A second atomic bomb was dropped on Nagasaki on August 9 the same year and Japan surrendered six days later, prompting the end of the World War II.
The combined number of surviving ‘hibakusha’ (atomic bomb survivor) from the two attacks stood at 145,844 as of March 2019, with their average age at 82.65.
“I call on the government of the only country to experience a nuclear weapon in war to accede to the hibakusha’s request that the TPNW be signed and ratified,” Mayor Kazumi Matsui said in his speech, referring to the Treaty on the Prohibition of Nuclear Weapons, which was passed in July 2017 with the support of 122 nations.
The treaty is not yet in force since it has not been ratified by the required 50 states.
“I urge Japan’s leaders to manifest the pacifism of the Japanese Constitution by displaying leadership in taking the next step toward a world free from nuclear weapons.”
The Mayor spoke at the annual ceremony held at the Peace Memorial Park near Ground Zero which was attended by representatives from about 90 countries including the US, Russia and Britain.

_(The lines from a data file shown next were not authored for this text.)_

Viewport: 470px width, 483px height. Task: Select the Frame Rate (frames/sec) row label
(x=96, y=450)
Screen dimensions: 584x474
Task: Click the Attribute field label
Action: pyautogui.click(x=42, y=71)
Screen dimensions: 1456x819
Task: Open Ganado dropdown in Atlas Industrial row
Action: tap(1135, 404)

Meanwhile in Tokyo, Prime Minister Shinzo Abe said Japan will serve tenaciously as a “mediator between nuclear-weapon states and non-nuclear weapon states” and “take the lead in making such efforts” in the international community.
This year’s anniversary came after the US on August 2 formally withdrew from the Intermediate-Range Nuclear Forces Treaty, a major Cold War-eranuclear arms control pact with Russia signed in 1987, raising fears of a new arms race.